MOTIFS DE LA DÉCISION
L'OPH [Localité 7] Métropole Habitat expose que Mme [S] n'a réalisé aucune diligence pendant une durée de 2 années.
Mme [W] [S] née [Z] explique qu'après les conclusions de l'OPH [Localité 7] Métropole Habitat, le conseiller de la mise en état était tenu d'examiner l'affaire dans les 15 jours suivant l'expiration des délais, de fixer la clôture et l'audience de plaidoiries. Elle signale que le conseiller de la mise en état a apposé la mention 'à fixer' sur le dossier le 17 septembre 2020.

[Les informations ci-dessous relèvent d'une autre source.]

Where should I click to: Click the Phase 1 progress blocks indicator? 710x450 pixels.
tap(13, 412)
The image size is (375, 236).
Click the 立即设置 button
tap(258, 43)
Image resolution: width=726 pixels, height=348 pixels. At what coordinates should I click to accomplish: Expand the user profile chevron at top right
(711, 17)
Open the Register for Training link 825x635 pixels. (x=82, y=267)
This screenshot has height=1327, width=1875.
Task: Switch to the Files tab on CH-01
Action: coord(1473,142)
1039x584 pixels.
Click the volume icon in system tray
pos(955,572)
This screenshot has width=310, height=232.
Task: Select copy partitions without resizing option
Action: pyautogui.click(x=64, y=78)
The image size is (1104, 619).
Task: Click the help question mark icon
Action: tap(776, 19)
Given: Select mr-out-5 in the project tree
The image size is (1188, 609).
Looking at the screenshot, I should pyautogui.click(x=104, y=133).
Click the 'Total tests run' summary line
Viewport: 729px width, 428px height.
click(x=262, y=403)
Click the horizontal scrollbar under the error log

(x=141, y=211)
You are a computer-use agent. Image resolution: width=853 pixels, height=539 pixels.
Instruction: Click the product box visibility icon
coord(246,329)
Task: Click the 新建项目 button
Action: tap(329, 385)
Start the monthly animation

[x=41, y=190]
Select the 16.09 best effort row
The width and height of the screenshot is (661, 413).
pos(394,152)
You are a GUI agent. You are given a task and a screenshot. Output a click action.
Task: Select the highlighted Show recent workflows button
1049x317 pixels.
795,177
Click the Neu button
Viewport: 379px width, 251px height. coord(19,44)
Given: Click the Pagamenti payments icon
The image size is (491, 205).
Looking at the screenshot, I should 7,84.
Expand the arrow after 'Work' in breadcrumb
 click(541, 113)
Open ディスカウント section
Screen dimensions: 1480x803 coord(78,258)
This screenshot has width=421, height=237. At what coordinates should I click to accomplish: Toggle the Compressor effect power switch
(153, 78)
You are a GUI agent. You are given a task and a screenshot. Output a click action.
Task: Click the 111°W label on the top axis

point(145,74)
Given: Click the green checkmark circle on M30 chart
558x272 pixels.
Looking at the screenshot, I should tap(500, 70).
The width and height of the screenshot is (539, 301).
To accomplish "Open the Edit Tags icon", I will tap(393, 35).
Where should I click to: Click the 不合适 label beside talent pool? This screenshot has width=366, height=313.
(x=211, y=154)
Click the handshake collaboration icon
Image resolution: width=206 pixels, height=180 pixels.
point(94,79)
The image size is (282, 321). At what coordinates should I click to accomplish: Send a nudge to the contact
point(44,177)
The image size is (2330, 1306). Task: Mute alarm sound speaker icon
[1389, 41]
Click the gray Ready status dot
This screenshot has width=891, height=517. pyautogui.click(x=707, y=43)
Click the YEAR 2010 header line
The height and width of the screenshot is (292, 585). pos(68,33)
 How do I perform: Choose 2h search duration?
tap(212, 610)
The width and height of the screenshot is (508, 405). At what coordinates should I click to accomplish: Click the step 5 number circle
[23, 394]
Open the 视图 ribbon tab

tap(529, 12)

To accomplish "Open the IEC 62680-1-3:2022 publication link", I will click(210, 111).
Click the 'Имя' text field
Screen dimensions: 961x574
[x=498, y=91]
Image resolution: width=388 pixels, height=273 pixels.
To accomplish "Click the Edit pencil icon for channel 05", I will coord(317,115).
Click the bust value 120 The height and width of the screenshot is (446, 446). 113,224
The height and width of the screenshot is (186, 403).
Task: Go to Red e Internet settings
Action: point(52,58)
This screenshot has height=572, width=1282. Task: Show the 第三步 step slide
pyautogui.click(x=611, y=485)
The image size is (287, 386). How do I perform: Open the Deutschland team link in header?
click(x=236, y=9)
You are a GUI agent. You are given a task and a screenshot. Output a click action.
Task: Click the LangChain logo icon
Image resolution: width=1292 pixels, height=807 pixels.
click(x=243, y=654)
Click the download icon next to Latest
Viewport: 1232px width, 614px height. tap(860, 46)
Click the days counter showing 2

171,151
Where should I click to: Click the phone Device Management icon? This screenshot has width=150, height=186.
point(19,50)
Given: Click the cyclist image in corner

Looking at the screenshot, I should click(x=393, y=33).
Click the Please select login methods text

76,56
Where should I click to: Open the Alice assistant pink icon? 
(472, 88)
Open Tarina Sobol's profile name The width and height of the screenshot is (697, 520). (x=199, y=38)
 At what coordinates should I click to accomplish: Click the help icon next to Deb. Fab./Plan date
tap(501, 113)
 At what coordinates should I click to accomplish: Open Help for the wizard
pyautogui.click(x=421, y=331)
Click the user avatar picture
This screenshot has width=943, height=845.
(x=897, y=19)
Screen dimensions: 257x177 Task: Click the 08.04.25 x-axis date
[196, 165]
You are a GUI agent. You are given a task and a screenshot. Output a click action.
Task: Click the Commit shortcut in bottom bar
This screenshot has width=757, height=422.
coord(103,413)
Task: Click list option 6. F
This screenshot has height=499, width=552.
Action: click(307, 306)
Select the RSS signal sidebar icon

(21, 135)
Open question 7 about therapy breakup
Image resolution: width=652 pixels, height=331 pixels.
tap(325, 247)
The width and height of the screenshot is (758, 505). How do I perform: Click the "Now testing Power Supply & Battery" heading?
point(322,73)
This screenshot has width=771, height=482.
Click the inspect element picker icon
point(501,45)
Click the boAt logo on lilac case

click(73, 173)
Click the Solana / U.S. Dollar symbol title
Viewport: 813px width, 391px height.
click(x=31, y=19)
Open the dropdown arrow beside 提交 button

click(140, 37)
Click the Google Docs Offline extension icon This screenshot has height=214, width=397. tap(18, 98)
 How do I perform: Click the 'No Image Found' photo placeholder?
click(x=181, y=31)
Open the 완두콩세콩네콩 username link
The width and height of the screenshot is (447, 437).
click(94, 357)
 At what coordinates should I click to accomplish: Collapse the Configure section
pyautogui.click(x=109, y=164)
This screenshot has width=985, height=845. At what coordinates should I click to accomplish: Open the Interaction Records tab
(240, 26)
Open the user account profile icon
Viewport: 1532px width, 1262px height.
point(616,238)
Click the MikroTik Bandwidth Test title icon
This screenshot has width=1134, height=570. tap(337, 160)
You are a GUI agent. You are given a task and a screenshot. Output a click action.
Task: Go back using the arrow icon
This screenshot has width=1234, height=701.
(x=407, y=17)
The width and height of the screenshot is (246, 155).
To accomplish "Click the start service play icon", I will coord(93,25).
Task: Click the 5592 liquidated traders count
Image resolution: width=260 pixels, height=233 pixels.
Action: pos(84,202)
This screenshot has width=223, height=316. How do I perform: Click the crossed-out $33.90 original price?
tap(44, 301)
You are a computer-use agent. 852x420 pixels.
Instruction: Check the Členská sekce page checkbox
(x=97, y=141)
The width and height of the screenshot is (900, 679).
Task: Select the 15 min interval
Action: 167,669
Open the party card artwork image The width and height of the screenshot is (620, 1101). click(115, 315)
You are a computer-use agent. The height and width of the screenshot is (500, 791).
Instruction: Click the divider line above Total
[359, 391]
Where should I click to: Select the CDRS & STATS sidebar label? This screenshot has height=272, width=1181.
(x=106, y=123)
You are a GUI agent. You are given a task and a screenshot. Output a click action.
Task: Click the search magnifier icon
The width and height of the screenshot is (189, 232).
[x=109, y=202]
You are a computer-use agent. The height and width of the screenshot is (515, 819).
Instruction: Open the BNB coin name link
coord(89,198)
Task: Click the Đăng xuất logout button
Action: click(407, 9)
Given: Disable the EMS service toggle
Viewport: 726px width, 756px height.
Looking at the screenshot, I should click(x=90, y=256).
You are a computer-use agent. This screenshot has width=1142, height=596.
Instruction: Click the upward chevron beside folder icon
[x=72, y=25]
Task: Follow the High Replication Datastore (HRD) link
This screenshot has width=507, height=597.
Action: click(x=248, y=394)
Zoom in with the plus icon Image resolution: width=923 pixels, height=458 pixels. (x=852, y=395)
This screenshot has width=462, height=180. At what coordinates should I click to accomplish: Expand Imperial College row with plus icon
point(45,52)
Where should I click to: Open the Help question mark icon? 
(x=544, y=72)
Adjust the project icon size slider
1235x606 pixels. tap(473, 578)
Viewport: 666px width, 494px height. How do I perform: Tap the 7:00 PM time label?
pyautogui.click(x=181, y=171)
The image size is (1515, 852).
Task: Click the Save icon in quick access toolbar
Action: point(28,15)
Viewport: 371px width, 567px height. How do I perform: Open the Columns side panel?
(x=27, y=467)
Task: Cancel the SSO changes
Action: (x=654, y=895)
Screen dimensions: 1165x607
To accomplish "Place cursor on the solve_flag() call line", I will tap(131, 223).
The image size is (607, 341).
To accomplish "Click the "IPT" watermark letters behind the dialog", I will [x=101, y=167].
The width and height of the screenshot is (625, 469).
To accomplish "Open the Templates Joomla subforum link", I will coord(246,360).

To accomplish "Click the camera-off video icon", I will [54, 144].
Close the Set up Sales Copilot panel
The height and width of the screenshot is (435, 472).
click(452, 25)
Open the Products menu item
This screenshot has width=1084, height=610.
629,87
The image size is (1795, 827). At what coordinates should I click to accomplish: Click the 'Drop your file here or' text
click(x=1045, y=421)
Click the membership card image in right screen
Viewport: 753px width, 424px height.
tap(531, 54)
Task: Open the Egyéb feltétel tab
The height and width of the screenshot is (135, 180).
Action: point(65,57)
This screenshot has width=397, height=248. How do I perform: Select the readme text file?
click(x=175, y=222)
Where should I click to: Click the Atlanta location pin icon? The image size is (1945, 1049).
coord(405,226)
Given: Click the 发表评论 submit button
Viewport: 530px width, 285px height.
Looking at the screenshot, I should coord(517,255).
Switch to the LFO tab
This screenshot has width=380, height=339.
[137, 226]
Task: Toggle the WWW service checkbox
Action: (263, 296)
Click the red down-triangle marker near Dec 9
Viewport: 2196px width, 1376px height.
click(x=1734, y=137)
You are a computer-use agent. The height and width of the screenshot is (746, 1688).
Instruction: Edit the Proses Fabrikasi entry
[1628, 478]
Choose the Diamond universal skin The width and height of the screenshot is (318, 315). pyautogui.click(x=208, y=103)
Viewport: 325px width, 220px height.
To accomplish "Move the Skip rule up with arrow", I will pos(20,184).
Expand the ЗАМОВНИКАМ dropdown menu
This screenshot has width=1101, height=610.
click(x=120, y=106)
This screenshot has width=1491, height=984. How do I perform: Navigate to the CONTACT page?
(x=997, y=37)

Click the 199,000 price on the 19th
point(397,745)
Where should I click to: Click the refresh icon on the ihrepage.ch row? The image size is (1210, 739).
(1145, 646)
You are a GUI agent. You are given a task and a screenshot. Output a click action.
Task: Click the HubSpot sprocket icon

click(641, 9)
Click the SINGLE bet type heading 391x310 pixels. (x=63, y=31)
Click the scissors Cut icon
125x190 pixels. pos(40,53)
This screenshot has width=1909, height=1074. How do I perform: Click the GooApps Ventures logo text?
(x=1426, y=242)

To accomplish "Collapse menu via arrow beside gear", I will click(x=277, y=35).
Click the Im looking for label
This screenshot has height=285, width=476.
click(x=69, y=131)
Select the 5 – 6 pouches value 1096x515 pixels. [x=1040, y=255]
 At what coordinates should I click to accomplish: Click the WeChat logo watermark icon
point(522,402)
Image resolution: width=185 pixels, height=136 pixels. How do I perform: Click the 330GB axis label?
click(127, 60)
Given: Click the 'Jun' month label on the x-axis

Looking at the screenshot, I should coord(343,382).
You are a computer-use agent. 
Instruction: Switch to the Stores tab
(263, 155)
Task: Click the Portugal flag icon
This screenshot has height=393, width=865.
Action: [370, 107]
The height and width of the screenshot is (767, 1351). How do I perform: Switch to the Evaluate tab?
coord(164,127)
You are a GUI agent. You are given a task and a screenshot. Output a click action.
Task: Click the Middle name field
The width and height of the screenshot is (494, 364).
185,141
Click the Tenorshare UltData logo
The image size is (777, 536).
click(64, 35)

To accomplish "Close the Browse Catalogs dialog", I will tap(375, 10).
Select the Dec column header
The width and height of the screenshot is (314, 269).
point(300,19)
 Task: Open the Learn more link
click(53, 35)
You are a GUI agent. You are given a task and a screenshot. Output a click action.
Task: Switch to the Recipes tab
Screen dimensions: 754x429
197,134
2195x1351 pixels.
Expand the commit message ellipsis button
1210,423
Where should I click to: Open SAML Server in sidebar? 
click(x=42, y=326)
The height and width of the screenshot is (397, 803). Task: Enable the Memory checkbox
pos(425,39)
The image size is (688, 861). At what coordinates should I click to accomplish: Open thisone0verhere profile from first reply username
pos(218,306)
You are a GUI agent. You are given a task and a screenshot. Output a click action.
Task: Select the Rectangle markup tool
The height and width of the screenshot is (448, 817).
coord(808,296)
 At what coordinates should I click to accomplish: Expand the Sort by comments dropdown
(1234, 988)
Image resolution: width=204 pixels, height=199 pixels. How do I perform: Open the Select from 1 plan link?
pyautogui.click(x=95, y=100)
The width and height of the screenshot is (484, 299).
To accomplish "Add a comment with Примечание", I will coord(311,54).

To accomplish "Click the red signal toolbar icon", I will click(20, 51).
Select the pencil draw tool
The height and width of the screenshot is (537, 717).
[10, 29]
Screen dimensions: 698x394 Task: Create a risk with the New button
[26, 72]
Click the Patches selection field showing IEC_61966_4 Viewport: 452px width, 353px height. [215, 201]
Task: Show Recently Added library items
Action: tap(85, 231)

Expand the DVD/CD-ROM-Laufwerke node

Elle signale qu'elle a quitté l'appartement loué depuis plus d'un an.
Au visa de l'article 386 du code de procédure civile, l'instance est périmée lorsqu'aucune des parties n'accomplit de diligences pendant deux ans.
Mme [S] a conclu en qualité d'appelante le 4 juin 2020.
L'OPH [Localité 7] Métropole Habitat a notifié des conclusions le 25 août 2020.
Mme [S] a demandé la fixation du dossier à une audience le 21 septembre 2022.
Avant la délivrance de l'avis de fixation, les parties gardent la direction de l'instance et il incombe aux parties d'interrompre le délai de péremption.
Aucune diligence n'ayant été faite dans le délai de deux ans après le 25 août 2020, la péremption est acquise.
L'équité ne commande pas de faire application de l'article 700 du code de procédure civile, l'OPH [Localité 7] Métropole Habitat est déboutée de cette demande.
Succombant, Mme [S] supportera les dépens.
PAR CES MOTIFS
Juge que l'instance d'appel engagée par Mme [S] née [Z] est périmée ;+
Déboute l'OPH [Localité 7] Métropole Habitat de sa demande en frais irrépétibles ;
Condamne Mme [S] née [Z] aux dépens.